-- Artigo --

Isso pesou nas decisões políticas que o Presidente João Lourenço tomou quando tomou posse?
Sim. Acho que o João Lourenço está numa situação muito ingrata. Uma larga parte dos seus inimigos mais poderosos estão dentro do seu próprio partido. Não estão na oposição, estão dentro do seu próprio partido. Isso coloca-o numa posição muito difícil porque tem de lidar com a oposição interna e com a oposição externa. Não é fácil.
Como interpreta a visita do Presidente norte-americano, Joe Biden, a Angola, agora adiada para o início de dezembro?
Na minha perspetiva, os americanos estão preocupados com a presença chinesa. Angola é um dos principais parceiros económicos da China em África. Portanto, os EUA têm razões para estarem preocupados. Acho que estão a tentar ocupar um espaço.
É a primeira vez que um Presidente americano vai a Angola.
Sim, é a primeira vez.
Os EUA perderam o interesse em África?
Na presidência de Trump, houve um afastamento não só relativamente a África, mas relativamente ao mundo. Os Estados Unidos estiveram presentes em África de forma muito ativa durante todo o período dos anos 1960, 1970, 1980. Acho que o desinvestimento foi mais com Trump. De resto, houve sempre algum interesse e alguma presença.
Esta visita de Biden é uma tentativa de retirar algum protagonismo à China?
Sim, parece-me que é sobretudo isso. Acho que há alguma inquietação da parte de uma certa inteligência americana relativamente à China. Com razão, porque a China ocupou posições no continente todo.
Todas as grandes infraestruturas africanas têm capital chinês.
Sim, mas os americanos também estão a investir muito, sobretudo em Angola, no corredor do Lobito, nos portos, etc. Há essa ideia, não sei se é verdade, de que os americanos pretendem construir uma base naval no sul de Angola, no Namibe. Corre essa informação já há algum tempo. Essa localização é importante do ponto de vista geoestratégico. Ainda por cima, Angola tem estabilidade política e até militar, algo que poucos países da região têm. O exército angolano hoje é independente, no sentido que não irá protagonizar ou apoiar golpes de Estado. Há muitos países africanos que têm exércitos muito frágeis, como acontece em Moçambique, ou cujos exércitos estão partidarizados. Esse não é o caso de Angola. Hoje, Angola é um dos países africanos mais sólidos do ponto de vista político.

-- Dados fornecidos --
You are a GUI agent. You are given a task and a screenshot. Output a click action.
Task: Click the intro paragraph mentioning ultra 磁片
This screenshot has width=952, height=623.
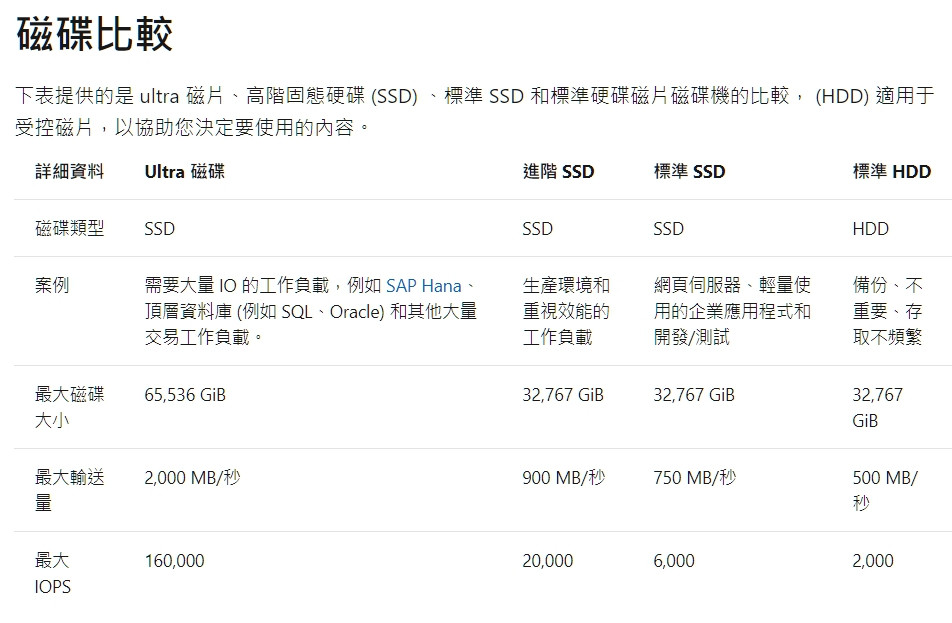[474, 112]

==

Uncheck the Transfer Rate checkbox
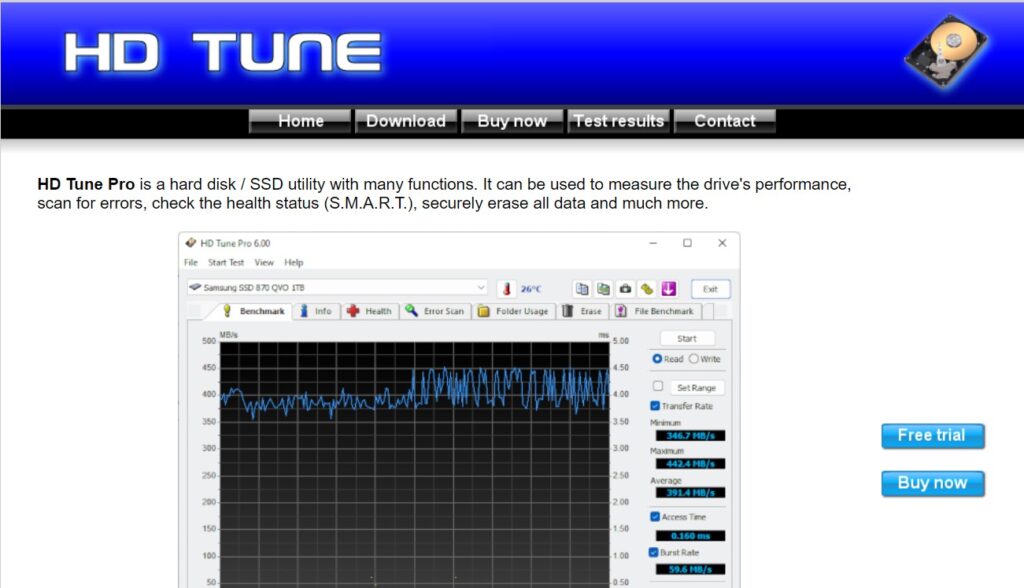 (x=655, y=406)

-- Tarefas do exercício --
A – Localize na listagem todas as linhas em que aparece a palavra "screenshot" e transcreva-as.
B – Prolongue o artigo sobre Angola, partindo do ponto em que ele termina.
O artigo e a listagem têm origens distintas.

-- Respostas --
A –
You are a GUI agent. You are given a task and a screenshot. Output a click action.
This screenshot has width=952, height=623.

B –
Voltando à literatura. Que papel tem tido a literatura na identidade de Angola? Ajuda a espantar alguns fantasmas do passado?
A literatura, como em qualquer lugar do mundo, é um território de pensamento. E, no caso de Angola, esteve presente em todo o período de formação de movimentos independentistas. A literatura preparou o aparecimento dos movimentos políticos. E é por isso que os primeiros governos angolanos tinham uma alta percentagem de escritores e poetas. Esses escritores e poetas, antes de serem políticos, estiveram no movimento cultural, no movimento literário. A literatura serviu para preparar os movimentos independentistas, para acordar as pessoas. Acho que a literatura é muitas coisas ao mesmo tempo. É um território de debate. É uma forma de preservar memórias... é muita coisa ao mesmo tempo.
Ouvi-o dizer numa entrevista que os bons livros sempre trazem debate.
Um bom livro, um bom filme, uma boa peça de teatro, sempre traz debate. O que a arte faz é perturbar, é incomodar.
Que debate gostava que este livro levantasse?
Há muitos debates que um livro como este pode provocar. A questão dos nacionalismos internos, do nacionalismo ovimbundu e de como isso formou o país, por exemplo. Parece-me importante dar protagonismo ao centro, em Angola.
Houve algum livro que lhe tenha sido penoso de escrever?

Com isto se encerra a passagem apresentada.